### What is needed
Report the number of lines in the data below where the string "will" shows up, and only that number.
<<<<
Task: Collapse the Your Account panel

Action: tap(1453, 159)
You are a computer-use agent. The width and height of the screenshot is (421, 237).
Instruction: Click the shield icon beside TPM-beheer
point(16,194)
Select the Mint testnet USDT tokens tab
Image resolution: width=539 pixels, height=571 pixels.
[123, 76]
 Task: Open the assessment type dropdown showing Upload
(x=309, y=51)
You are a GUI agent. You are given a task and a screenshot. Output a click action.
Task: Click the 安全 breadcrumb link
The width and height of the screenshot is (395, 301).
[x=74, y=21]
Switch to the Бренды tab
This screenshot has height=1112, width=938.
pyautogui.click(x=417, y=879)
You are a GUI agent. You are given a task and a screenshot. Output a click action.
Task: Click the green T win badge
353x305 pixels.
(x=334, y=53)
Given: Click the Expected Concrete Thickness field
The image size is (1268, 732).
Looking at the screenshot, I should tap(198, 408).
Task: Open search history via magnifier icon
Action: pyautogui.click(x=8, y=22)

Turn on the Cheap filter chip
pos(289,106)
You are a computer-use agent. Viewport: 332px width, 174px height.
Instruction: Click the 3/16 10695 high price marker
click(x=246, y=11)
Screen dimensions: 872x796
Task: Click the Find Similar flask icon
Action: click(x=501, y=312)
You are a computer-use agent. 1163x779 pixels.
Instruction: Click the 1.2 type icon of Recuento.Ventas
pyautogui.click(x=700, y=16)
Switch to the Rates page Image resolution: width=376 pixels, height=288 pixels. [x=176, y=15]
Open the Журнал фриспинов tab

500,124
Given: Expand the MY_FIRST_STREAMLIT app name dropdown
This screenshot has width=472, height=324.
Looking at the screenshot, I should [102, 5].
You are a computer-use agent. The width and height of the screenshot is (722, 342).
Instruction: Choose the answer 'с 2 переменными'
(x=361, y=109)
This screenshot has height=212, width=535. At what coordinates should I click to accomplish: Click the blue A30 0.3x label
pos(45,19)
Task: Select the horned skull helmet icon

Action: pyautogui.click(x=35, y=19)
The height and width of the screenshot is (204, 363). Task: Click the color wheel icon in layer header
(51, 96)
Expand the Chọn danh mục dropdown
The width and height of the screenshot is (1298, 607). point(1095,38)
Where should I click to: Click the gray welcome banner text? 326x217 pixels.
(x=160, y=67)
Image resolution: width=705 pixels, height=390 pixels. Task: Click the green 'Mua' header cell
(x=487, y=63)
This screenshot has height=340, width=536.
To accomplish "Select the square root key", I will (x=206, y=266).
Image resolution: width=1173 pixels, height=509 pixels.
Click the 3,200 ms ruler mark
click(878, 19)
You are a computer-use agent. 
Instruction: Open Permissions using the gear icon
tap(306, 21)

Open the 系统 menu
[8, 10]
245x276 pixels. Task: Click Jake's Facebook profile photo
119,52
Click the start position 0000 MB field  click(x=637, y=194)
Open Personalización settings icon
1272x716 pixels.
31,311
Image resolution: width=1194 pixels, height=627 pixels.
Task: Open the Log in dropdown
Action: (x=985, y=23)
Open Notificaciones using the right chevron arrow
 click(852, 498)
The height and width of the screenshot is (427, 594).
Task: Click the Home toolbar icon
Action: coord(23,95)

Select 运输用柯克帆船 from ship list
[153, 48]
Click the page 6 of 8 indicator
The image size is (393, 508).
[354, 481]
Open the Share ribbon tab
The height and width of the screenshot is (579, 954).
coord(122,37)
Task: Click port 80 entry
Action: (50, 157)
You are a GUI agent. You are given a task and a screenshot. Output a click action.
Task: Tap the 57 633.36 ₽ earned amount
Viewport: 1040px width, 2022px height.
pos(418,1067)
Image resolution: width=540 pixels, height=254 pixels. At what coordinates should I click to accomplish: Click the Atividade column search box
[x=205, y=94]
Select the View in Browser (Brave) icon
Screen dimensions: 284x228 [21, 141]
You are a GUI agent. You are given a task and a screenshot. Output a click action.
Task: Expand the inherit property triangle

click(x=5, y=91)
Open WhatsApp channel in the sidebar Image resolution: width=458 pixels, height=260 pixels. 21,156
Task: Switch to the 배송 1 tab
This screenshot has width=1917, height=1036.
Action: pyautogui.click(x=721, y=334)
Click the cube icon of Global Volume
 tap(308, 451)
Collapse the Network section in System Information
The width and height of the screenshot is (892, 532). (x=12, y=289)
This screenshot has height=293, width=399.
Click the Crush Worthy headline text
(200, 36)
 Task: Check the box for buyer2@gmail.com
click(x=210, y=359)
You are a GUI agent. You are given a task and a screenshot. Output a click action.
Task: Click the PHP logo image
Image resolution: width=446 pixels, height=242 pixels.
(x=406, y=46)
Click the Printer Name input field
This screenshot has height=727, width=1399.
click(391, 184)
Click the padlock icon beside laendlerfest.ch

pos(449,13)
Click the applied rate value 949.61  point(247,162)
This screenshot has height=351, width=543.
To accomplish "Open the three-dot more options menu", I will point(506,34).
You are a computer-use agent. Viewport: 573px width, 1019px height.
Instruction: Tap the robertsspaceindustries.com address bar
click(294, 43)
>>>>
### Response area
2